她從來就沒想和靜态與花瓊玉好好的相處,她恨極了這兩個人,不如就趁着今日挑明了她的态度,往後,不管她與靜夫人、花瓊玉之間發生什麼,也就沒人覺得奇怪了。
“靜夫人、花瓊玉,我告訴你們,烨離的妻子我做定了,想逼着我做小妾?想往我和烨離身邊塞女人?你們做夢!我鐘鹿呦今日便做個妒忌成性的毒婦了又如何?我自己的夫君,我為何要讓與别的女人?”
“賢良淑德?寬容大度?不好意思,本郡主就沒有!”
“若是為了搏一個虛名,便要做自己不歡喜的事情,将自己的夫君與别的女人分享,我鐘鹿呦甯願做個妒婦!”
“尊賢敬長?這個本郡主定是有的,然,也得賢者是真正的賢者,長者做長者該做的事!……如靜夫人這般壞我姻緣,強逼着我這個正妻變小妾的長者,我為何要尊敬?”
要說溫柔靜美,我鐘鹿呦許是不如在坐的諸位小姐,然,我亦從未想過做那攀援的淩霄花,要借着誰人的高枝要炫耀我自己,我鐘鹿呦入的廳堂,上的朝堂,左手能賺錢,右手能顧家,如何就不能做丞相夫人了?
倒是某些千方百計想要破壞别個人的夫妻感情,想要介入别人感情中的第三者,羞是不羞?
鐘鹿呦說這話的時候,長身而立,紅衣豔豔,發絲飛揚,神情肅冷,眸光清澈而堅定,自成一道令人移不開眼睛的絕代風華。

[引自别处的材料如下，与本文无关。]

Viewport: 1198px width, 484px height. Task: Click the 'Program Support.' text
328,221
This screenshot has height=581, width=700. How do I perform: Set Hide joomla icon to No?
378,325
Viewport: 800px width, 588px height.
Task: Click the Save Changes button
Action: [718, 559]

這等狂妄,這等不顧一切,不在意所有言論的女子,亦不是遍地都有的,至少今日參宴的所有人,也隻見過鐘鹿呦這麼一人。
“這,這真是好大的膽子,我活了大半輩子,也沒見過這般膽大瘋狂的女子,這簡直是……”
“我倒是覺得定雲郡主這性子潇灑大氣,也言之有理……要那些好聽的虛名做什麼呢?我們這些過來人,誰不是為了那虛名所累,分明一肚子心酸苦水,卻強撐着笑顔為夫君納妾,看着夫君與别人的孩子出生,夜夜盼着夫君能到自己的院裡來,可這本來不是我們做妻子的該得的嗎?”
“是啊,從前我與我夫君也曾花前月下,海誓山盟,若非一個又一個的妾室進門,若非被逼的不得已而為之,誰又願意将自己的夫君分與他人,将自己孩子的父愛也分與他人?”